RSA-tools - Tutorials - dyad-analysis
Contents
- Introduction
- Motif discovery with a small gene family
- Interpreting the results
- Drawing a feature-map with the discovered patterns
- Additional exercises
Introduction
The analysis of word frequencies gives pretty good results for many families of co-regulated genes, but fails for a specific class of transcription factors: the Zn cluster proteins. The reason is these proteins have two distant points of contact with DNA. Each contact point imposes a specificity over 3 base pairs, but there is an intermediate region of fixed width but variable content. The width of the spacing is transcription factor-specific. This kind of patterns is not only found in yeast, it is also characteristic for the HTH proteins in prokaryotes, which also bind spaced pair of trinucleotides.
We designed a specific algorithm to extract such motifs: dyad-analysis. the statistical treatment has been described in detail in
- van Helden, J., Rios, A. F. & Collado-Vides, J. (2000). Discovering regulatory elements in non-coding sequences by analysis of spaced dyads. Nucleic Acids Res. 28(8):1808-18. Pubmed 10734201
[Free access to the PDF file].Motif discovery with a small gene family
We will illustrate the usage of dyad-analysis with a family of genes which are expressed when galactose is provided in the culture medium. Starting from the set of upstream sequences for these genes, we will try to extract over-represented motifs. We will first try to analyse these sequences with oligo-analysis and see how the program performs with this kind of motifs. Then we will analyse the same sequences with dyad-analysis and compare the results.
- Retrieve upstream sequences from -800 to -1 for the following yeast genes (as you have seen in the tutorial on sequence retrieval). Make sure to inactivate the option prevent overlap with neighbour genes.
GAL1 GAL2 GAL3 GAL7 GAL10 GAL80 GCY1 MTH1 PCL10 FUR4- Once you have the sequences, click the button labelled oligonucleotide analysis. Leave all other parameters unchanged and click GO.
Which result do you obtain ? How many patterns were selected ? What is their significance ?
Remember that patterns with a significance index (occ_sig) lower than 1 should not be considered too seriously as putative regulatory elements. They are likely to appear more or less once per random sequence set. So, when an analysis does not return any pattern with a significance > 1, it can be considered as a negative answer.
With the GAL family, oligo-analysis did not detect any pattern with a significance higher than 1. The program is thus unable to identify any really significant motif in the upstream sequernces of the GAL genes. This comes from the fact that these genes are regulated by a Zn-cluster protein, Gal4p, which binds a spaced dyad. This is precisely the type of patterns for which dyad-analysis has been designed.
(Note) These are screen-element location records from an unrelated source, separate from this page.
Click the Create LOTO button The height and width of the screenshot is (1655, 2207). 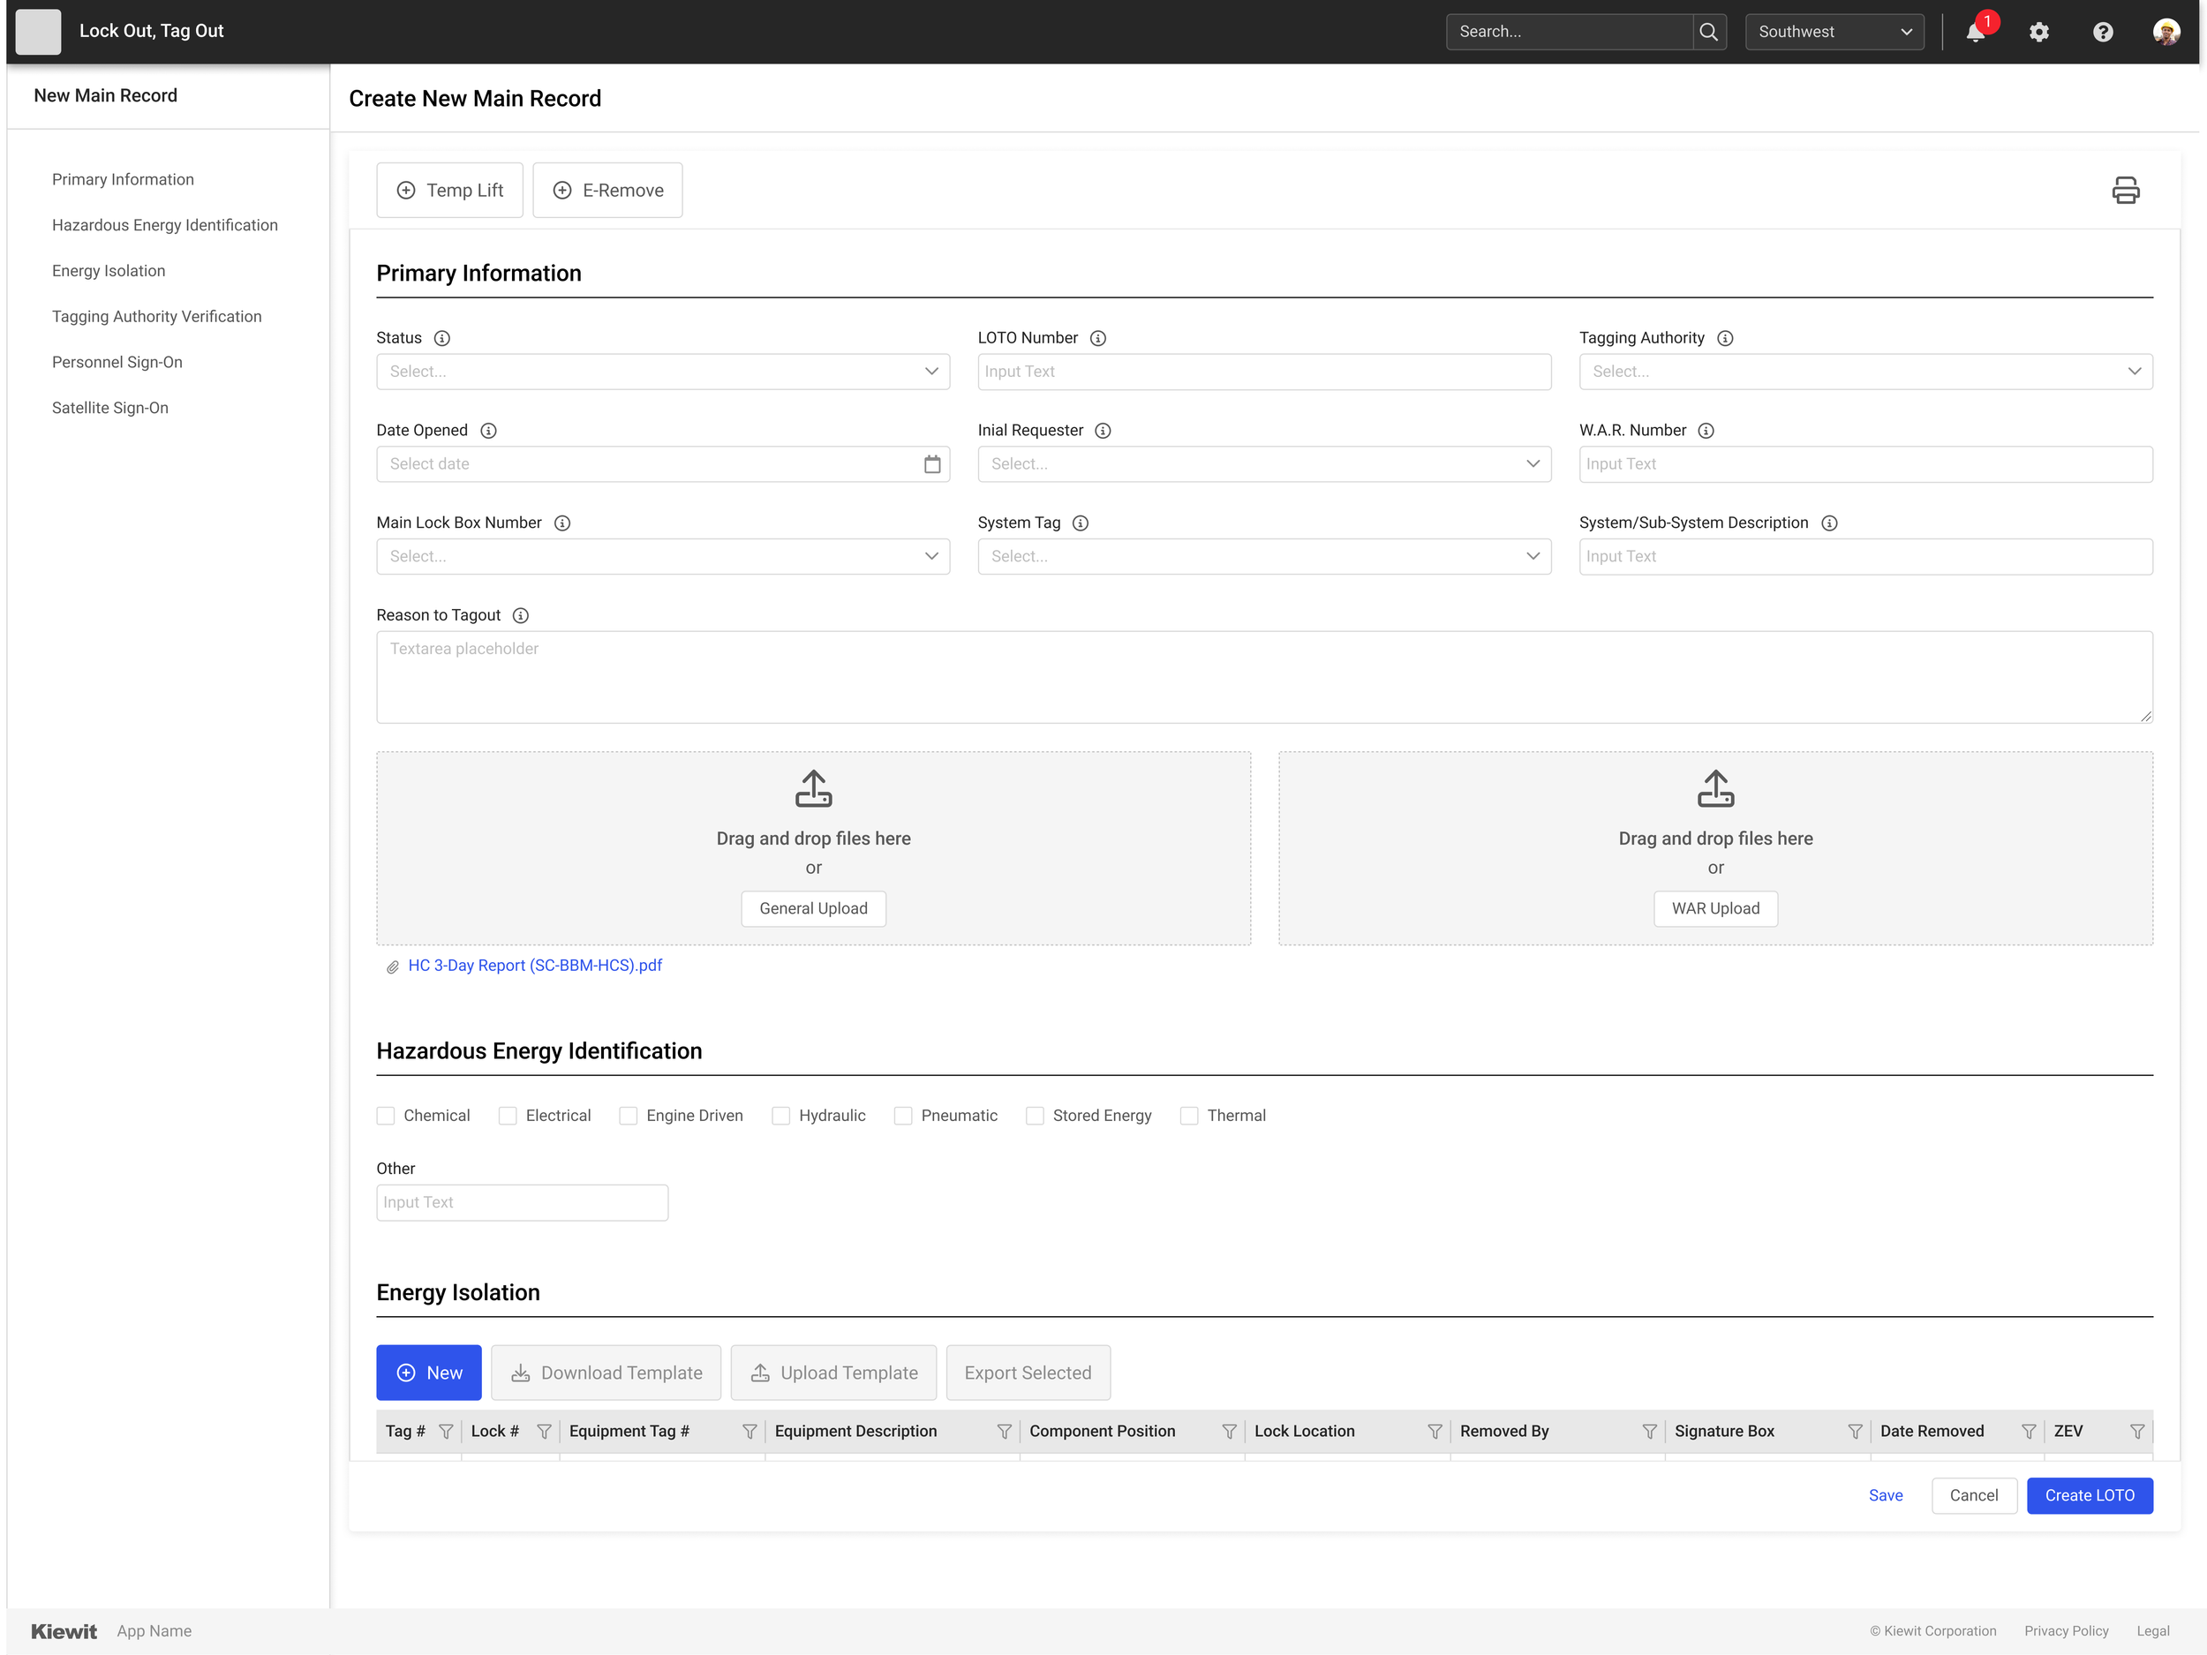(x=2089, y=1495)
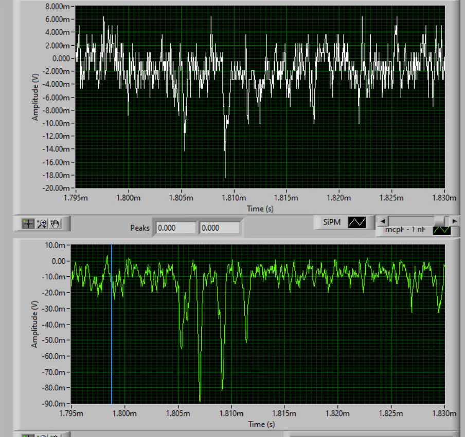Click the -20.00m minimum amplitude axis label

[x=57, y=188]
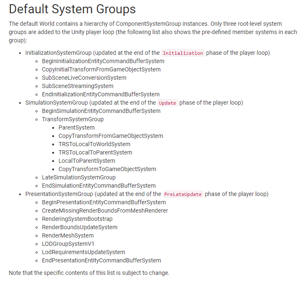The width and height of the screenshot is (308, 284).
Task: Select LodRequirementsUpdateSystem in the list
Action: pos(83,252)
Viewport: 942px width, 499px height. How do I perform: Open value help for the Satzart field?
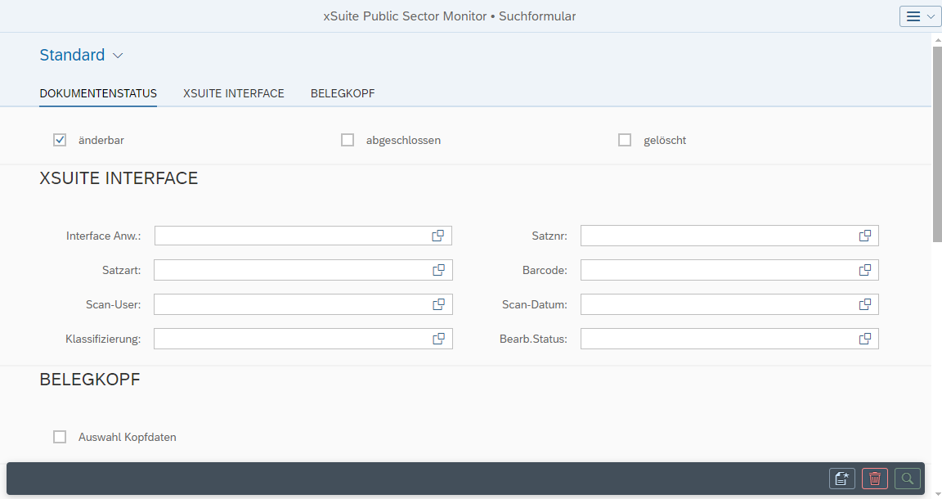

- Click on the icon back of your browser until you come back to the page with the upstream sequences you retrieved. This time, click on the button dyad-analysis in the Next step box.
- The default parameters are to scan pairs of trinucleotides spaced by any length between 0 and 20. These parameters are appropriate when you have no a priori idea of the spacing, since they will evaluate a good range of possible spacing values.
Note that the computation time is directly proportional to the spacing range: when 21 possible spacings are tested (from 0 to 20), the processing can take a few tens of seconds to a few minuts, depending on the server load.
- Leave all other parameters unchanged and click GO. You will have to wait for the answer a bit longer than for oligo-analysis (it usually takes 20 seconds for this test case).
Interpreting the results
The results of dyad-analysis are displayed in the same format as those of oligo-analysis. In principle, you should already have performed the tutorial on oligo-analysis, and you should thus be able to interpret the dyad-analysis result page.
- How many distinct dyads were analyzed ? (this information appears in the header at the beginning of the result).
- How many dyads are selected as significant ?
- What is the highest significance index ?
- Look now the result of the pattern-assembly, at the bottom of the result page. How many patterns are assembled into an alignment ?
- How many nucleotides of the consensus are specified (different from N) ?
The pattern-assmebly returned two alignments, but you can easily see that these alignments are closely related: they only differ by one substitution. Actually, the pattern-assembly has an option to allow a given number of substitutions, but with dyads, allowing one substitution tends to assemble too mny patterns, so we inactivated it.
Additional exercises
- Analyze the MET family (see tutorial on sequence retrieval) with the dyad-analysis, and compare the results to those previously obtained with oligo-analysis. Discuss the differences.
- As a negative control, select some families of random genes (tool random gene selection in the menu Genomes and genes of the left frame), and apply dyad-analysis to discover patterns in their upstream regions. Discuss the result.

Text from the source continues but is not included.